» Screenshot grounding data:
----
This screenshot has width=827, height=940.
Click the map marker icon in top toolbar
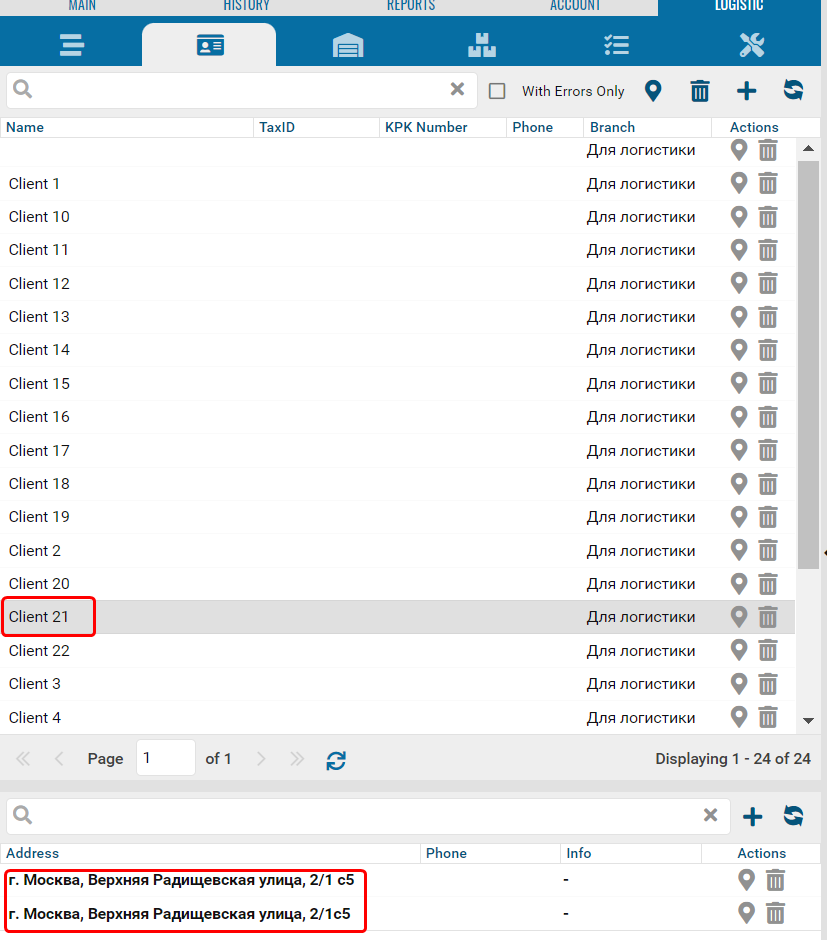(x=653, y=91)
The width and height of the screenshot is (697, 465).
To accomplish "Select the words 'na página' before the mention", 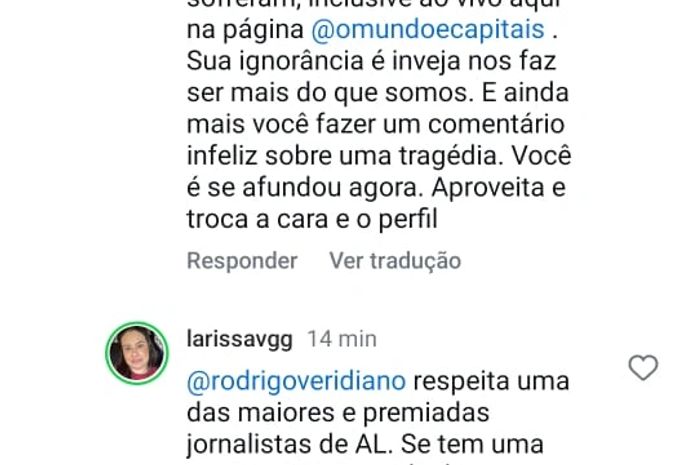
----
» DIRECTIONS FOR THIS TASK:
The answer must consist of every line from the data that contains the word "width".

» TASK ANSWER:
This screenshot has width=827, height=940.
The width and height of the screenshot is (697, 465).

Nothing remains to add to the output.